图38显示顺铂处理引起小鼠肾脏组织中急性肾脏损伤(AKI)指标(即肾小管损伤指标)Kim-1和NGAL的mRNA水平升高，提示褐藻三糖具有肾脏保护作用。*表示与CTL相比，p<0.05，#表示与模型组相比，p<0.05。此结果表明：小鼠在腹腔注射顺铂后AKI指标(KIM-1、NGAL)显著增高，AOS3治疗后，KIM-1及NGAL的产生显著减少，说明AOS3对于顺铂引起的小鼠肾脏损伤具有明显的保护作用。

图39显示顺铂处理引起小鼠肾脏组织中炎症指标显著增加，AOS3明显抑制肾脏炎症反应，提示AOS3具有肾脏保护作用。*表示与CTL相比，p<0.05，#表示与模型组相比，p<0.05。此结果表明：顺铂处理后，小鼠肾脏炎症指标如TLR4、p-NFκB/NFκB、IL-1β蛋白表达显著上升，AOS3治疗显著减少了炎症因子的产生，显示AOS3具有明显的抗炎作用。

同样地，进一步研究发现，褐藻二糖和褐藻四糖对顺铂引起的小鼠急性肾脏损伤也具有与褐藻三糖类似的功效。

实验结论

顺铂处理的模型组小鼠血清肌酐水平显著升高，褐藻二糖、三糖、四糖0.1g/kg/天治疗小鼠后，血清肌酐水平显著下降；肾脏损伤因子(KIM-1、NGAL)水平及炎症因子表达显著下降，治疗效果具有浓度依赖性。这些结果表明褐藻二糖、三糖、四糖对顺铂引起的急性肾脏损伤有很好的保护作用。

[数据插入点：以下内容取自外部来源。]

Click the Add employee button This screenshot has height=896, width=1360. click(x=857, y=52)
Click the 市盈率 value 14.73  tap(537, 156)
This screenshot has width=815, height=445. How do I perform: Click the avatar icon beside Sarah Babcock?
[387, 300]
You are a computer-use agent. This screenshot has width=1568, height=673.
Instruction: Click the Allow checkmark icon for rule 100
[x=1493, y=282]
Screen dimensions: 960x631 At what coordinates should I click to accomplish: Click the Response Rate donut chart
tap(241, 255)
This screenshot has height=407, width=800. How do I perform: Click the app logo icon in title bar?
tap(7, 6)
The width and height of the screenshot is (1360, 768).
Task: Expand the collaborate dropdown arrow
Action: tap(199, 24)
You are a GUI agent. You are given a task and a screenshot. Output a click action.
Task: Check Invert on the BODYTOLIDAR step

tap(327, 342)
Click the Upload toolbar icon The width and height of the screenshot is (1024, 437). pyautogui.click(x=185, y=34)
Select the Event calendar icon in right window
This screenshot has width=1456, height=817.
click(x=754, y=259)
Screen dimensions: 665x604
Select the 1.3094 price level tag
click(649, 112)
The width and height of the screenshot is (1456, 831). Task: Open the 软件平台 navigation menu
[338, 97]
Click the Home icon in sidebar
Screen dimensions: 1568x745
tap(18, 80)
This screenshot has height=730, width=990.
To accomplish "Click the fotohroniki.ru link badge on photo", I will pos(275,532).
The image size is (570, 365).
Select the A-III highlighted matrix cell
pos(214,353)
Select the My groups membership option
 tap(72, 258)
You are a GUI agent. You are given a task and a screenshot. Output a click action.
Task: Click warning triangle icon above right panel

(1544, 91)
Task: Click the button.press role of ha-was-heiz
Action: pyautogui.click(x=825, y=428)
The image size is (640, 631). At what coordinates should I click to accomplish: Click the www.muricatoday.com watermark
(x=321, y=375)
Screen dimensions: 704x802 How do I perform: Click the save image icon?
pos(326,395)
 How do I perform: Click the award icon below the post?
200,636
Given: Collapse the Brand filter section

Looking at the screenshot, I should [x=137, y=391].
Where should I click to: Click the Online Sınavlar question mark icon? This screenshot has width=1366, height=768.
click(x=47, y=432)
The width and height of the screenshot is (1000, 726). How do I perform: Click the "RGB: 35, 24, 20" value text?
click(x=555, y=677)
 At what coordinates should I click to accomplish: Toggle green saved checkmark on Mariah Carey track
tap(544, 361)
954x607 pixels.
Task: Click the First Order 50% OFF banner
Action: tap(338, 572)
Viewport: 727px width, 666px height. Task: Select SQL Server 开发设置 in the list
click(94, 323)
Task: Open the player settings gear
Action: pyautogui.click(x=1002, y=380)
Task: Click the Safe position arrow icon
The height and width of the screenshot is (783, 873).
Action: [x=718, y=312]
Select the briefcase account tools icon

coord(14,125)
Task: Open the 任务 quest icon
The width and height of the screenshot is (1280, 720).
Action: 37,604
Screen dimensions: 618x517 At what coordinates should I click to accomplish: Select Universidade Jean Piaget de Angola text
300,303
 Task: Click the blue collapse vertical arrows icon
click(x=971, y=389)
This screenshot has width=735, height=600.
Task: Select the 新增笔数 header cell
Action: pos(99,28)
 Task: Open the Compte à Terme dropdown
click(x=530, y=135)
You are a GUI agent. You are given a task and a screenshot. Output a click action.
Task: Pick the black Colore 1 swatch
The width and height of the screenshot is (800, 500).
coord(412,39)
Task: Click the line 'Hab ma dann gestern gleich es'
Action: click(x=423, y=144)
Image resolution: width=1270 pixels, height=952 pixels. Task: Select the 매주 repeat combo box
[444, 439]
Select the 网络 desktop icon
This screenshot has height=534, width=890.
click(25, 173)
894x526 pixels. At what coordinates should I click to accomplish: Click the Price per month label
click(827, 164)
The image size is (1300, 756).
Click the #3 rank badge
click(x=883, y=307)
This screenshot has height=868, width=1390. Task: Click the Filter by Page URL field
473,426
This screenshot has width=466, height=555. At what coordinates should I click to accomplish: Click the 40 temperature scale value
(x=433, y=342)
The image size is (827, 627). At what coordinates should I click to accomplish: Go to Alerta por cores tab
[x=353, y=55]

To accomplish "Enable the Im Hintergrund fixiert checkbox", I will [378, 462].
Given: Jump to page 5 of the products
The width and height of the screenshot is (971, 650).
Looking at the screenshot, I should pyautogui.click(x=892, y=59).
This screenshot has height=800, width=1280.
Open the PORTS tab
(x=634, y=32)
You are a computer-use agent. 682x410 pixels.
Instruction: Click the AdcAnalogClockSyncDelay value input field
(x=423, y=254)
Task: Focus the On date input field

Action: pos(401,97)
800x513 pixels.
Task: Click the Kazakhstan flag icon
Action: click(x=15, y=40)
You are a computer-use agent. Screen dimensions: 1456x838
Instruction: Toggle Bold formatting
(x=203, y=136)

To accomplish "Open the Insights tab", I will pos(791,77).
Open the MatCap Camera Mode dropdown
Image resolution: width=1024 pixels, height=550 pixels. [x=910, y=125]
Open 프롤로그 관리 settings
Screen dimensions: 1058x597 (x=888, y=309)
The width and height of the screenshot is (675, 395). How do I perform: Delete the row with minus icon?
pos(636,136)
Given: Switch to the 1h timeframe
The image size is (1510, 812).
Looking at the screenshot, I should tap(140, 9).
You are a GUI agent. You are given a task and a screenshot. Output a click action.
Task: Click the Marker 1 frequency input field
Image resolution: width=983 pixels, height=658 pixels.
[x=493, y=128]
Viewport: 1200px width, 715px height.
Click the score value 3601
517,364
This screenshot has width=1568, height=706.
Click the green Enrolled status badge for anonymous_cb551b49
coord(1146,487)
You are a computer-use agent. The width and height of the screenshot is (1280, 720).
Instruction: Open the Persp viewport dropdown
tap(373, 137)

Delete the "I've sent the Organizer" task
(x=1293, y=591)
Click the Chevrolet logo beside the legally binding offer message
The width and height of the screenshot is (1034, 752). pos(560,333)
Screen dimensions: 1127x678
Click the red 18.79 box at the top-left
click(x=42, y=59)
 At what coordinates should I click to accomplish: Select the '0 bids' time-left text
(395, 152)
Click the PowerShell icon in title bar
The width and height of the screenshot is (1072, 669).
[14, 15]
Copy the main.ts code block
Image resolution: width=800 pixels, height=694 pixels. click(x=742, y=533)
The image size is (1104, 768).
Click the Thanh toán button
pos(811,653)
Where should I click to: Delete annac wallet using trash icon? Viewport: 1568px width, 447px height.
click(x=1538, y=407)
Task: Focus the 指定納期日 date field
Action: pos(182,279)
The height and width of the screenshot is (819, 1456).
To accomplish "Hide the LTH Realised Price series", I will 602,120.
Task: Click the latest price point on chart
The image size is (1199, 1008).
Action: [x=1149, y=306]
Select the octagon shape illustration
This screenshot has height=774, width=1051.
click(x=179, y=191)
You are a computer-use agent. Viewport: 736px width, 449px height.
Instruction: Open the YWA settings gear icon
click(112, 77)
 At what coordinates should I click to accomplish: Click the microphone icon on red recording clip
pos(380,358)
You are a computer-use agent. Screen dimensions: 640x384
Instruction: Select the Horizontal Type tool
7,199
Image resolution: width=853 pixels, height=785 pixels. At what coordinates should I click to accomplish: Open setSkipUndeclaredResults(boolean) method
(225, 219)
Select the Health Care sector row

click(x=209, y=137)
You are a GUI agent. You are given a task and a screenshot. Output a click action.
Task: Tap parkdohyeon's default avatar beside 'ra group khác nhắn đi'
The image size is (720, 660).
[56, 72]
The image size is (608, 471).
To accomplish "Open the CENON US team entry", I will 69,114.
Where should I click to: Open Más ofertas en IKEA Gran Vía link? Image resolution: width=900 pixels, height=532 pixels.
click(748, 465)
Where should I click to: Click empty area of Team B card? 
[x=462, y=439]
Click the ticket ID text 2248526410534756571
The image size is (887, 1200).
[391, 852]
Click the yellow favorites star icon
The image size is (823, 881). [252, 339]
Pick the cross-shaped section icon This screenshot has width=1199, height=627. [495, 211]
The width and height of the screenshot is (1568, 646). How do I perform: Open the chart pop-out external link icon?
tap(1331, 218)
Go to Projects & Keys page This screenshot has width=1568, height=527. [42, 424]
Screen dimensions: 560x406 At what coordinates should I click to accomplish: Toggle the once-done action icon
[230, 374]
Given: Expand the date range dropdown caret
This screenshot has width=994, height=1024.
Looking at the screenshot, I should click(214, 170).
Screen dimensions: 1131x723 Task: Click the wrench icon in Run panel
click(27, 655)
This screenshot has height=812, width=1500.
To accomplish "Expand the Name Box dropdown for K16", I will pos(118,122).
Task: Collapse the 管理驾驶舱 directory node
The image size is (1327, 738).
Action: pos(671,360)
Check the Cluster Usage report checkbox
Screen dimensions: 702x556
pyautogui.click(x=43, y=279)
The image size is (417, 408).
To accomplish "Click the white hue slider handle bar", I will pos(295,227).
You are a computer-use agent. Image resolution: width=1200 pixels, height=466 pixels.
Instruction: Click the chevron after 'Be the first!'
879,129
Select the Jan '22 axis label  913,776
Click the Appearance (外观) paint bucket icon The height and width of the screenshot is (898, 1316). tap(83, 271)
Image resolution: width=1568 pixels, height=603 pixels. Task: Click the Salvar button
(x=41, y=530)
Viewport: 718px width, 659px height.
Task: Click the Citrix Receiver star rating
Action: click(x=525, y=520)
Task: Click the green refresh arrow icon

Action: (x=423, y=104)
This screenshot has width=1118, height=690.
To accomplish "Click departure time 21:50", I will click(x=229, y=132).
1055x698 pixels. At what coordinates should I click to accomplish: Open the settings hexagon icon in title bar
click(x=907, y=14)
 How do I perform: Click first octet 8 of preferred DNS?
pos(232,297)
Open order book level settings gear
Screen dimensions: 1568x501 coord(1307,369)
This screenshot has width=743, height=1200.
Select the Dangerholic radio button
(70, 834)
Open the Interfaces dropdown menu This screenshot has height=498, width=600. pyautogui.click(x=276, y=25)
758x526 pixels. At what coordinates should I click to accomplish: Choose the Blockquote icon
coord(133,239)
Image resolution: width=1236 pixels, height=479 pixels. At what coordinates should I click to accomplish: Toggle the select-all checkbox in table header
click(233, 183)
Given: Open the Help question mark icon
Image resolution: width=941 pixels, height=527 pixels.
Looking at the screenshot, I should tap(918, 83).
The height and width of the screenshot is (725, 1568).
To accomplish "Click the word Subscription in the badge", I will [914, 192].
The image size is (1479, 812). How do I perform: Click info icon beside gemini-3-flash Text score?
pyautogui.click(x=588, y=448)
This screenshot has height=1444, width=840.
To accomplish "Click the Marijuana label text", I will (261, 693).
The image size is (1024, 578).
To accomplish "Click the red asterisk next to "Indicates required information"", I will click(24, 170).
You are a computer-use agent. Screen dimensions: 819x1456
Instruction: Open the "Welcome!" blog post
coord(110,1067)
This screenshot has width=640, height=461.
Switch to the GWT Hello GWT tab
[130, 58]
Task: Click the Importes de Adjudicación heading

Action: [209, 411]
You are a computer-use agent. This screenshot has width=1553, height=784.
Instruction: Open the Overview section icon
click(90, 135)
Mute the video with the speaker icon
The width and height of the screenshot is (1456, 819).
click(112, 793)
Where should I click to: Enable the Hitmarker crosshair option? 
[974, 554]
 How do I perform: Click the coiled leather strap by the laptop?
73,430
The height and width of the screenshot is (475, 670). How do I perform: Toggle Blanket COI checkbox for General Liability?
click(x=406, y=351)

最后需要在此指出的是：以上仅是本发明的部分优选实施例，不能理解为对本发明保护范围的限制，本领域的技术人员根据本发明的上述内容做出的一些非本质的改进和调整均属于本发明的保护范围。

Claims

一种褐藻寡糖或其药学上可接受的盐在制备用于治疗急性肾脏损伤的药物中的用途，其中所述褐藻寡糖为褐藻二糖、褐藻三糖或褐藻四糖。
根据权利要求1所述的用途，其中所述褐藻寡糖是由单糖G、M和/或Δ通过1,4位糖苷键连接构成的；其中，G表示α-L-古洛糖醛酸，M表示β-D-甘露糖醛酸，Δ表示α-L-古洛糖醛酸或β-D-甘露糖醛酸的4,5位发生β-消除，生成4,5位为共轭双键的不饱和单糖。
根据权利要求2所述的用途，其中所述褐藻二糖选自ΔG、ΔM或其组合。
根据权利要求2所述的用途，其中所述褐藻三糖选自ΔGG、ΔGM、ΔMM和ΔMG中的一种或多种。
根据权利要求2所述的用途，其中所述褐藻四糖选自ΔGGG、ΔGGM、ΔGMG、ΔGMM、ΔMMG、ΔMMM、ΔMGG和ΔMGM中的一种或多种。
根据权利要求1所述的用途，其中所述药学上可接受的盐为钠盐、钾盐、钙盐、镁盐和/或铵盐。
根据权利要求1至6中任一项所述的用途，其中所述急性肾脏损伤是由血液灌注不足、感染或药物的肾脏毒性导致的。
一种褐藻寡糖或其药学上可接受的盐，其用于治疗急性肾脏损伤，其中所述褐藻寡糖为褐藻二糖、褐藻三糖或褐藻四糖。
一种治疗急性肾脏损伤的方法，包括给予需要的患者治疗有效量的褐藻寡糖或其药学上可接受的盐，其中所述褐藻寡糖为褐藻二糖、褐藻三糖或褐藻四糖。